Metastability of the contact process on fast evolving scale-free networks

TL;DR

This paper investigates the metastability of the contact process on rapidly evolving scale-free networks, identifying conditions for long-term infection survival and extinction based on network dynamics and infection strategies.

Contribution

It introduces a new approach for analyzing the contact process on inhomogeneous, fast-evolving networks, focusing on specific kernels like factor and preferential attachment.

Findings

Fast extinction occurs when infection strategies fail.

Slow extinction dominates when certain strategies succeed.

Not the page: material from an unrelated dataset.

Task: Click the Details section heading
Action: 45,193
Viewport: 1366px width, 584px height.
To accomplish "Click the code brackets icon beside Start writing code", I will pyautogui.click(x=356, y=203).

Phase diagrams delineate regions of different infection survival behaviors.

Abstract

We study the contact process in the regime of small infection rates on finite scale-free networks with stationary dynamics based on simultaneous updating of all connections of a vertex. We allow the update rates of individual vertices to increase with the strength of a vertex, leading to a fast evolution of the network. We first develop an approach for inhomogeneous networks with general kernel and then focus on two canonical cases, the factor kernel and the preferential attachment kernel. For these specific networks we identify and analyse four possible strategies how the infection can survive for a long time. We show that there is fast extinction of the infection when neither of the strategies is successful, otherwise there is slow extinction and the most successful strategy determines the asymptotics of the metastable density as the infection rate goes to zero. We identify the domains in which these strategies dominate in terms of phase diagrams for the exponent describing the decay of the metastable density.